(Material for this task)

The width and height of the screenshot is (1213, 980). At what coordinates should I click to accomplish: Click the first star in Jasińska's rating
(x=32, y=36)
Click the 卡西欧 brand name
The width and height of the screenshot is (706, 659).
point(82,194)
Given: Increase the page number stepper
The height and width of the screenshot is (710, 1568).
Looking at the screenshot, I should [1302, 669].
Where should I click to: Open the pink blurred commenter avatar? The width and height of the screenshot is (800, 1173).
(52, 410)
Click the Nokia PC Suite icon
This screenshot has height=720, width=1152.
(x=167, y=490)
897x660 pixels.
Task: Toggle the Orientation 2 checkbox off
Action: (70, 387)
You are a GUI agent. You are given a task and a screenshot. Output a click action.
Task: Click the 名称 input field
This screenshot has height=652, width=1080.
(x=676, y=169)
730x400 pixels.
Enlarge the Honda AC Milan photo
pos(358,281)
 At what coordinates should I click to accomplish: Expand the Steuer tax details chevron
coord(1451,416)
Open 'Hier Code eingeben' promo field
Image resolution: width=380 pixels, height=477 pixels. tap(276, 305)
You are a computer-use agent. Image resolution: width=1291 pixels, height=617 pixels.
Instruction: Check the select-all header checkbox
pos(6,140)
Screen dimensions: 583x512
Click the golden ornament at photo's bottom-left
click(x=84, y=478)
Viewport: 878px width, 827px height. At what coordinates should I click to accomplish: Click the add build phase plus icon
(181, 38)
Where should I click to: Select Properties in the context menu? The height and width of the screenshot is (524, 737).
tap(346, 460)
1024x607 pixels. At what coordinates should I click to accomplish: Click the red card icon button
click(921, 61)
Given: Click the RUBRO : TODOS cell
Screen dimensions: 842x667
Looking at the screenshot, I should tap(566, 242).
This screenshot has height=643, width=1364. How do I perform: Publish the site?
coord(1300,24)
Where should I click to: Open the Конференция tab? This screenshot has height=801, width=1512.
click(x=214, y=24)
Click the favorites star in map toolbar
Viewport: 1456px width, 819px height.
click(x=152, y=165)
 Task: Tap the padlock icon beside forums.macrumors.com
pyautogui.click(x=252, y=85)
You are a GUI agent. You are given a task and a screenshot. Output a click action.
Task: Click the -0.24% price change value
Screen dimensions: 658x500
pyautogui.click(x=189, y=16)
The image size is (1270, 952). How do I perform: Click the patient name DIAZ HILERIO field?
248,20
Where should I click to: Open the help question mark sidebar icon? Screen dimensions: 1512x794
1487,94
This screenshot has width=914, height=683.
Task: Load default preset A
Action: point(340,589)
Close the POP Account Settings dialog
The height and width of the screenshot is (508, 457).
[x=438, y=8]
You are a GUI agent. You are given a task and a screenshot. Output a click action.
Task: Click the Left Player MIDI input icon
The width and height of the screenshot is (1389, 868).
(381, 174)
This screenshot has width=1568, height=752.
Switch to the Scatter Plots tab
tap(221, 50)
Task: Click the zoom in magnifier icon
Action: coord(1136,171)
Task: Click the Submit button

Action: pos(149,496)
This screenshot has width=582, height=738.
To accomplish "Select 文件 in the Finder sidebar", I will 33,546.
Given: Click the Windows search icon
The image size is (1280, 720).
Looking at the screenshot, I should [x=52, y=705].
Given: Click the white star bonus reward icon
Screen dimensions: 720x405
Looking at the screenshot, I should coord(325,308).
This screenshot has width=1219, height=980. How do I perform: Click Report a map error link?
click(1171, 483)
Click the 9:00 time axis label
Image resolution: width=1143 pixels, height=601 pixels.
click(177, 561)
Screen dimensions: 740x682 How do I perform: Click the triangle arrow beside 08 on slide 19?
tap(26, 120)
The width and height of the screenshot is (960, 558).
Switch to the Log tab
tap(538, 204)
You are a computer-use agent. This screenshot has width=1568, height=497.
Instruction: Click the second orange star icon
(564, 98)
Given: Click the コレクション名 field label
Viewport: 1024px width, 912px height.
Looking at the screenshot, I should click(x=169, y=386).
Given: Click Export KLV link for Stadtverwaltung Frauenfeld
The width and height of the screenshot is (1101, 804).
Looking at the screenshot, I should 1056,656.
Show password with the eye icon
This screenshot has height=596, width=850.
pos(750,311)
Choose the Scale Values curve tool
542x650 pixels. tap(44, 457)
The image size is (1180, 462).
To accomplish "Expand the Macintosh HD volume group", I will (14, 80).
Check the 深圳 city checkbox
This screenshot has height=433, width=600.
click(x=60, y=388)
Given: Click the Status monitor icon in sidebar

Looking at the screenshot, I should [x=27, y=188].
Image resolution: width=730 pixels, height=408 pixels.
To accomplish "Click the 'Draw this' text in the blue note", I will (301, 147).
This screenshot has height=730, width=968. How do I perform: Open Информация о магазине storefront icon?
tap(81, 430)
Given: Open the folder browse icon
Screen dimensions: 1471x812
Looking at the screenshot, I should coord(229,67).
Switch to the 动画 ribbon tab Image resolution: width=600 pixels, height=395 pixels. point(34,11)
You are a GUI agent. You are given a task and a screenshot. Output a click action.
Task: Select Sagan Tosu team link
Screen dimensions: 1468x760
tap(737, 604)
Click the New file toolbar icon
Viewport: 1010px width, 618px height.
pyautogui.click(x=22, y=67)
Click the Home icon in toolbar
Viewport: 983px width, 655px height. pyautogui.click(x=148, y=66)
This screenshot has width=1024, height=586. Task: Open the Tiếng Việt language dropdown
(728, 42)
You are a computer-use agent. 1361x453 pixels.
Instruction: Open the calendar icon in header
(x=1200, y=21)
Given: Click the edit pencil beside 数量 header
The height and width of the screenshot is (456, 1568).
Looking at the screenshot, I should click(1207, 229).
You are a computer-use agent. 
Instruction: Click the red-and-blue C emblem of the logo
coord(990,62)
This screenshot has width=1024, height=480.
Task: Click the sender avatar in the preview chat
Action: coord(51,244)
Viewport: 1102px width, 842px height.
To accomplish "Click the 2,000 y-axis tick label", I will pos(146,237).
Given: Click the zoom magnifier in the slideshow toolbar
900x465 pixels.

(End Material for this task)

Exercise prompt:
Exactly reproduce all of the entries above.

Your response:
The width and height of the screenshot is (1213, 980). At what coordinates should I click to accomplish: Click the first star in Jasińska's rating
(x=32, y=36)
Click the 卡西欧 brand name
The width and height of the screenshot is (706, 659).
point(82,194)
Given: Increase the page number stepper
The height and width of the screenshot is (710, 1568).
Looking at the screenshot, I should [1302, 669].
Where should I click to: Open the pink blurred commenter avatar? The width and height of the screenshot is (800, 1173).
(52, 410)
Click the Nokia PC Suite icon
This screenshot has height=720, width=1152.
(x=167, y=490)
897x660 pixels.
Task: Toggle the Orientation 2 checkbox off
Action: (70, 387)
You are a GUI agent. You are given a task and a screenshot. Output a click action.
Task: Click the 名称 input field
This screenshot has height=652, width=1080.
(x=676, y=169)
730x400 pixels.
Enlarge the Honda AC Milan photo
pos(358,281)
 At what coordinates should I click to accomplish: Expand the Steuer tax details chevron
coord(1451,416)
Open 'Hier Code eingeben' promo field
Image resolution: width=380 pixels, height=477 pixels. tap(276, 305)
You are a computer-use agent. Image resolution: width=1291 pixels, height=617 pixels.
Instruction: Check the select-all header checkbox
pos(6,140)
Screen dimensions: 583x512
Click the golden ornament at photo's bottom-left
click(x=84, y=478)
Viewport: 878px width, 827px height. At what coordinates should I click to accomplish: Click the add build phase plus icon
(181, 38)
Where should I click to: Select Properties in the context menu? The height and width of the screenshot is (524, 737).
tap(346, 460)
1024x607 pixels. At what coordinates should I click to accomplish: Click the red card icon button
click(921, 61)
Given: Click the RUBRO : TODOS cell
Screen dimensions: 842x667
Looking at the screenshot, I should tap(566, 242).
This screenshot has height=643, width=1364. How do I perform: Publish the site?
coord(1300,24)
Where should I click to: Open the Конференция tab? This screenshot has height=801, width=1512.
click(x=214, y=24)
Click the favorites star in map toolbar
Viewport: 1456px width, 819px height.
click(x=152, y=165)
 Task: Tap the padlock icon beside forums.macrumors.com
pyautogui.click(x=252, y=85)
You are a GUI agent. You are given a task and a screenshot. Output a click action.
Task: Click the -0.24% price change value
Screen dimensions: 658x500
pyautogui.click(x=189, y=16)
The image size is (1270, 952). How do I perform: Click the patient name DIAZ HILERIO field?
248,20
Where should I click to: Open the help question mark sidebar icon? Screen dimensions: 1512x794
1487,94
This screenshot has width=914, height=683.
Task: Load default preset A
Action: point(340,589)
Close the POP Account Settings dialog
The height and width of the screenshot is (508, 457).
[x=438, y=8]
You are a GUI agent. You are given a task and a screenshot. Output a click action.
Task: Click the Left Player MIDI input icon
The width and height of the screenshot is (1389, 868).
(381, 174)
This screenshot has width=1568, height=752.
Switch to the Scatter Plots tab
tap(221, 50)
Task: Click the zoom in magnifier icon
Action: coord(1136,171)
Task: Click the Submit button

Action: pos(149,496)
This screenshot has width=582, height=738.
To accomplish "Select 文件 in the Finder sidebar", I will 33,546.
Given: Click the Windows search icon
The image size is (1280, 720).
Looking at the screenshot, I should [x=52, y=705].
Given: Click the white star bonus reward icon
Screen dimensions: 720x405
Looking at the screenshot, I should coord(325,308).
This screenshot has width=1219, height=980. How do I perform: Click Report a map error link?
click(1171, 483)
Click the 9:00 time axis label
Image resolution: width=1143 pixels, height=601 pixels.
click(177, 561)
Screen dimensions: 740x682 How do I perform: Click the triangle arrow beside 08 on slide 19?
tap(26, 120)
The width and height of the screenshot is (960, 558).
Switch to the Log tab
tap(538, 204)
You are a computer-use agent. This screenshot has width=1568, height=497.
Instruction: Click the second orange star icon
(564, 98)
Given: Click the コレクション名 field label
Viewport: 1024px width, 912px height.
Looking at the screenshot, I should click(x=169, y=386).
Given: Click Export KLV link for Stadtverwaltung Frauenfeld
The width and height of the screenshot is (1101, 804).
Looking at the screenshot, I should 1056,656.
Show password with the eye icon
This screenshot has height=596, width=850.
pos(750,311)
Choose the Scale Values curve tool
542x650 pixels. tap(44, 457)
The image size is (1180, 462).
To accomplish "Expand the Macintosh HD volume group", I will (14, 80).
Check the 深圳 city checkbox
This screenshot has height=433, width=600.
click(x=60, y=388)
Given: Click the Status monitor icon in sidebar

Looking at the screenshot, I should [x=27, y=188].
Image resolution: width=730 pixels, height=408 pixels.
To accomplish "Click the 'Draw this' text in the blue note", I will (301, 147).
This screenshot has height=730, width=968. How do I perform: Open Информация о магазине storefront icon?
tap(81, 430)
Given: Open the folder browse icon
Screen dimensions: 1471x812
Looking at the screenshot, I should coord(229,67).
Switch to the 动画 ribbon tab Image resolution: width=600 pixels, height=395 pixels. point(34,11)
You are a GUI agent. You are given a task and a screenshot. Output a click action.
Task: Select Sagan Tosu team link
Screen dimensions: 1468x760
tap(737, 604)
Click the New file toolbar icon
Viewport: 1010px width, 618px height.
pyautogui.click(x=22, y=67)
Click the Home icon in toolbar
Viewport: 983px width, 655px height. pyautogui.click(x=148, y=66)
This screenshot has width=1024, height=586. Task: Open the Tiếng Việt language dropdown
(728, 42)
You are a computer-use agent. 1361x453 pixels.
Instruction: Open the calendar icon in header
(x=1200, y=21)
Given: Click the edit pencil beside 数量 header
The height and width of the screenshot is (456, 1568).
Looking at the screenshot, I should click(1207, 229).
You are a computer-use agent. 
Instruction: Click the red-and-blue C emblem of the logo
coord(990,62)
This screenshot has width=1024, height=480.
Task: Click the sender avatar in the preview chat
Action: coord(51,244)
Viewport: 1102px width, 842px height.
To accomplish "Click the 2,000 y-axis tick label", I will pos(146,237).
Given: Click the zoom magnifier in the slideshow toolbar
900x465 pixels.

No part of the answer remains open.